(Found this while looking through my 'Unpublished' folder - don't know why it wasn't published. Originally written on 7 May.)
I live about twenty minutes from the nearest substantial town (there's a tiny little pinprick town about ten minutes away). As a result of this arrangement, I log a lot of hours alone behind the wheel of the mostly-faithful rattletrap, driving to church meetings and Bible studies and meetings with friends and, for about a year, my job as a papergirl.
Those drives are filled with lots of music and lots of thinking.
Tonight was Bible study night. As I left the house and walked down the driveway, I began to slow things down... walking more slowly as I made the left turn onto the sidewalk towards the rattletrap.
I looked at the bush in front of the house, lining the sidewalk, remembering how just weeks before I had walked this same sidewalk and marveled at the the beauty of the streetlight across the intersection glittering off the snow that had been piled beside me.
I looked up, at the still-light sky. Dark blue clouds obscured the actual sunset and added pop to the lighter blue sky above it, but the light still shone through, silhouetting the tree branches down the lane. In a moment I was transported back to Vancouver in the summer of 2009 -- one week I hope that I never forget. In fact, I can still feel the blister on the back of my ankle from those tight shoes and I can still see the glorious pink and orange sunset as it sank into the Pacific Ocean and the shadows lengthened on the beach.
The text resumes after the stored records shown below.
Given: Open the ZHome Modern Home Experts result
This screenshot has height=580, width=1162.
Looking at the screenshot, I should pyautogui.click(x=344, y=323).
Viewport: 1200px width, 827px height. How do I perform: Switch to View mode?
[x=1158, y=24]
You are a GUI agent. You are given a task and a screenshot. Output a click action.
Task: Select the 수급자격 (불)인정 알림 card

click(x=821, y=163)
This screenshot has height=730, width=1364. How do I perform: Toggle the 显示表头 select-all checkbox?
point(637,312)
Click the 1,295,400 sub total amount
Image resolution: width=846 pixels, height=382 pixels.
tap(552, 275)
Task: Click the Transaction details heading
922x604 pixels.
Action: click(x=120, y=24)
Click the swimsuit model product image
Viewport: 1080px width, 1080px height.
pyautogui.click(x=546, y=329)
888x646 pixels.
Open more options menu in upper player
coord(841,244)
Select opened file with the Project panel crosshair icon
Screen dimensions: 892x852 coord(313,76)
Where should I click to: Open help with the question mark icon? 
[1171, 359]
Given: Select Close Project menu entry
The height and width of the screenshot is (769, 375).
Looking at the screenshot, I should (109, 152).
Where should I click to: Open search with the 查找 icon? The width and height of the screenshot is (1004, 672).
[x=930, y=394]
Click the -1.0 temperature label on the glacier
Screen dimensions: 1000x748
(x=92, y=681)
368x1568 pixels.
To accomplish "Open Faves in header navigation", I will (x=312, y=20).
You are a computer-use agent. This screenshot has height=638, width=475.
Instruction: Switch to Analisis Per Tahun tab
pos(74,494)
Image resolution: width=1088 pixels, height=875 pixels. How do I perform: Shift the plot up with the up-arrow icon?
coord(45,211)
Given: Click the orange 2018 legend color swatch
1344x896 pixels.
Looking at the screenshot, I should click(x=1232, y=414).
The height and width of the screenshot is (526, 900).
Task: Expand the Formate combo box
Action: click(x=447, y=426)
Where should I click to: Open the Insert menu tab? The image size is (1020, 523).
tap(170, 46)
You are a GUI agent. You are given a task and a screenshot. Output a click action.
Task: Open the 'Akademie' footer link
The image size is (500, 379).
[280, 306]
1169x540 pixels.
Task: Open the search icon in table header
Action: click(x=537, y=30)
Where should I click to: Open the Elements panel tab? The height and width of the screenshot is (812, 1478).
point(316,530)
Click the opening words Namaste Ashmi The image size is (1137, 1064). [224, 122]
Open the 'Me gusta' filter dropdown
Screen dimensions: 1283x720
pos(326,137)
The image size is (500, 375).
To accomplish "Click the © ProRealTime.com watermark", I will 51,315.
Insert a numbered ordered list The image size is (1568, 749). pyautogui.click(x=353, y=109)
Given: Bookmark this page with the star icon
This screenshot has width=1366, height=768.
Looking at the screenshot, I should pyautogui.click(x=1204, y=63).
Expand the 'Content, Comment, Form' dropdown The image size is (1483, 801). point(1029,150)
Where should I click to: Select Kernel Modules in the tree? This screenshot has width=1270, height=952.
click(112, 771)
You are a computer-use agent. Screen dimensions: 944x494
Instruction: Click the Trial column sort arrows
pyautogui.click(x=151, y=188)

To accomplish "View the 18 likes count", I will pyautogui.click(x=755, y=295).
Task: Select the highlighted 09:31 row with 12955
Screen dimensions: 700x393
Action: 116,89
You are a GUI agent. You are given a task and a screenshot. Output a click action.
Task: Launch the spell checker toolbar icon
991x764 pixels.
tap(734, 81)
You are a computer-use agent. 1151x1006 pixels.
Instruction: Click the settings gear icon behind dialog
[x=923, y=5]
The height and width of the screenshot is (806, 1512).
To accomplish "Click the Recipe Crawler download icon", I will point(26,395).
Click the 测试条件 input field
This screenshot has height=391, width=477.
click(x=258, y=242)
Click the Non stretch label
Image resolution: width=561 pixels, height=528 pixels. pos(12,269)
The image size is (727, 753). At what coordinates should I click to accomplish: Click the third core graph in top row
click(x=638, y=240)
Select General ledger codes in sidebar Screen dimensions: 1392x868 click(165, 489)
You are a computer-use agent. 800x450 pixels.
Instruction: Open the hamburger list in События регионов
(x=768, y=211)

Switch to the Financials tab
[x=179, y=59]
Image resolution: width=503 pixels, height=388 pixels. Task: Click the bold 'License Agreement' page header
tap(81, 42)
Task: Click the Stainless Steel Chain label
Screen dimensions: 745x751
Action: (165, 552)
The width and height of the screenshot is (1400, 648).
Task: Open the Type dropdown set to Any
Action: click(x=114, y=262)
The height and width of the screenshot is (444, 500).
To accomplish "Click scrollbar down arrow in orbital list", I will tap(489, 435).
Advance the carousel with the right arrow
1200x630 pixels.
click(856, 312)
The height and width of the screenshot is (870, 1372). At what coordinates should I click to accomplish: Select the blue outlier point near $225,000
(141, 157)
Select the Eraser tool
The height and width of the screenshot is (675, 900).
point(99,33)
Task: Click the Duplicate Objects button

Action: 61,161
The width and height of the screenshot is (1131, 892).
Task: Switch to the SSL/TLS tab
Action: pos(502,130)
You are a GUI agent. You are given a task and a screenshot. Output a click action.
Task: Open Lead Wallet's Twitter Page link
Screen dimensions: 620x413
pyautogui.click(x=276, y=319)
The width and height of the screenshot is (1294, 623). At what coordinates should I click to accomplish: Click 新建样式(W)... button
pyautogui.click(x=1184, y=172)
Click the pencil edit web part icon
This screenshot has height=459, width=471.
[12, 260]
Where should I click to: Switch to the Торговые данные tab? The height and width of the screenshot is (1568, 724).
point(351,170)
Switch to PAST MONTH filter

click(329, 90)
I headed to the rattletrap, parked rather farther from the curb than I thought it was. As I came around the front to the driver's side door, I noticed someone sitting in the backyard across the street. Their face was lit with the unmistakable glow of a bonfire that I couldn't see from my angle.
As I got in the van, I caught some of the smoke smell. Ordinarily I hate that smell, but that one soft wisp across my face was pleasant -- bringing back all those nights a decade ago with family friends as the adults talked around the campfire well beyond midnight and we kids ran around in the cool grass in the dark open spaces.
I got in the rattletrap and started it up. This morning in the mail I had finally received a copy of JAG's 1991 album The Only World In Town, and I had been listening to it on the way into town. The title track was just starting as I pulled away and slowly rolled up to the stop sign.
A couple was crossing the street to my left. Further on, another couple was walking in the direction I would be traveling. I made my turn and at the next stop sign I watched a whole group of kids, perhaps in their early teens, ride their bikes across the intersection.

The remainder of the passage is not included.